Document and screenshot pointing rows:

• • • • •

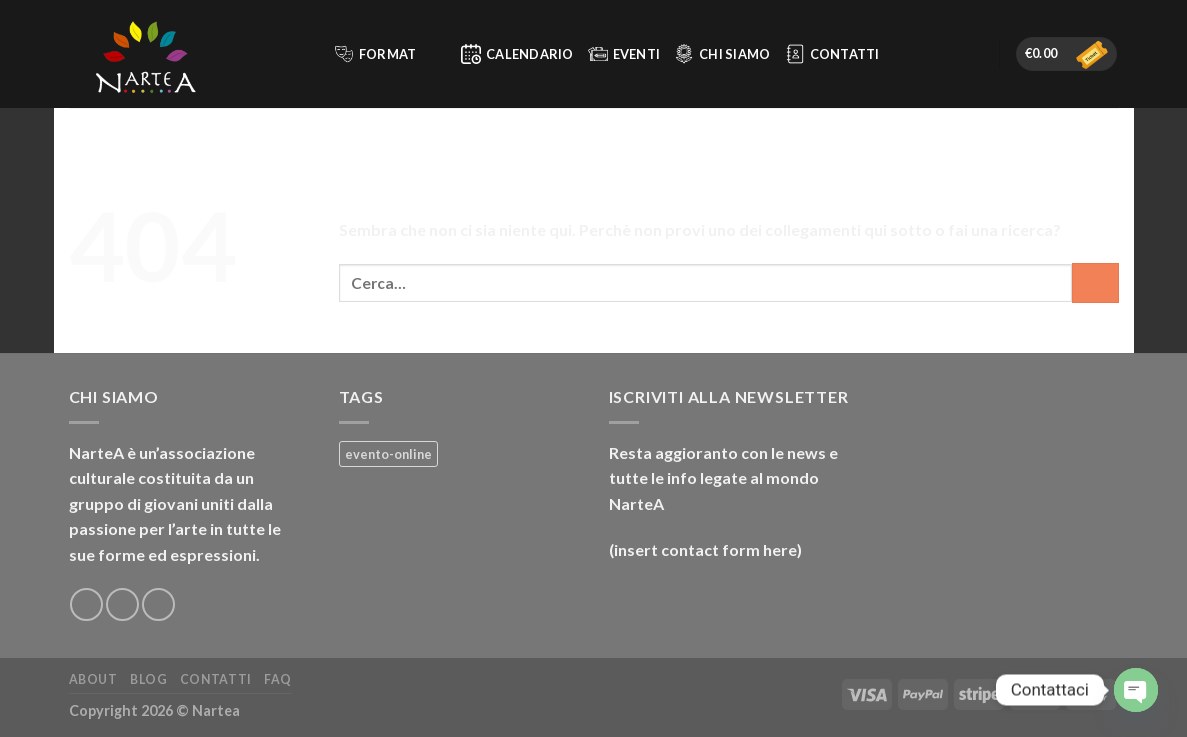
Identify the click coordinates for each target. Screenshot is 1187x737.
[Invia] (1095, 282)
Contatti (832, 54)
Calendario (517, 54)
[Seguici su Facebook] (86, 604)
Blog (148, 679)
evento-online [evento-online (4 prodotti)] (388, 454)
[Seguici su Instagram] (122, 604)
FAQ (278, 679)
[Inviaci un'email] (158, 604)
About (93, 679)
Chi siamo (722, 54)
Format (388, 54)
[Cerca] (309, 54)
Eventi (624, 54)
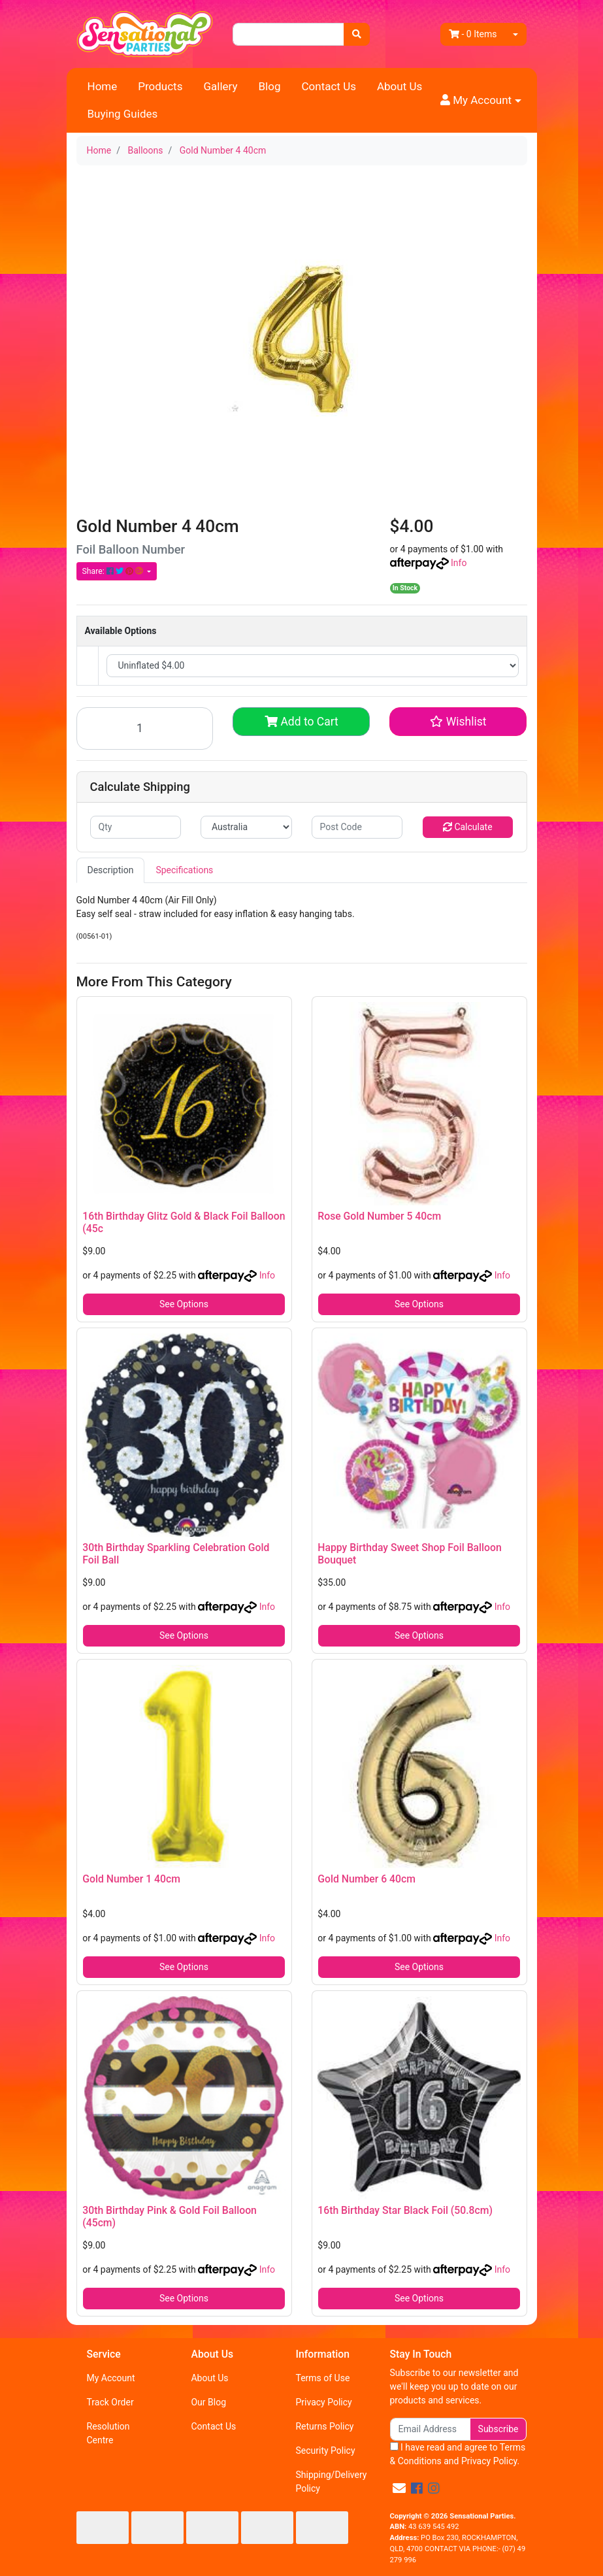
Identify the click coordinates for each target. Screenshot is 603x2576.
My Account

• • • • •

## The request
Copy every line of the rows above word for word, leaving out the pictures.

## The response
Identify the click coordinates for each target. Screenshot is 1187x737.
[Invia] (1095, 282)
Contatti (832, 54)
Calendario (517, 54)
[Seguici su Facebook] (86, 604)
Blog (148, 679)
evento-online [evento-online (4 prodotti)] (388, 454)
[Seguici su Instagram] (122, 604)
FAQ (278, 679)
[Inviaci un'email] (158, 604)
About (93, 679)
Chi siamo (722, 54)
Format (388, 54)
[Cerca] (309, 54)
Eventi (624, 54)
Identify the click coordinates for each target. Screenshot is 603x2576.
My Account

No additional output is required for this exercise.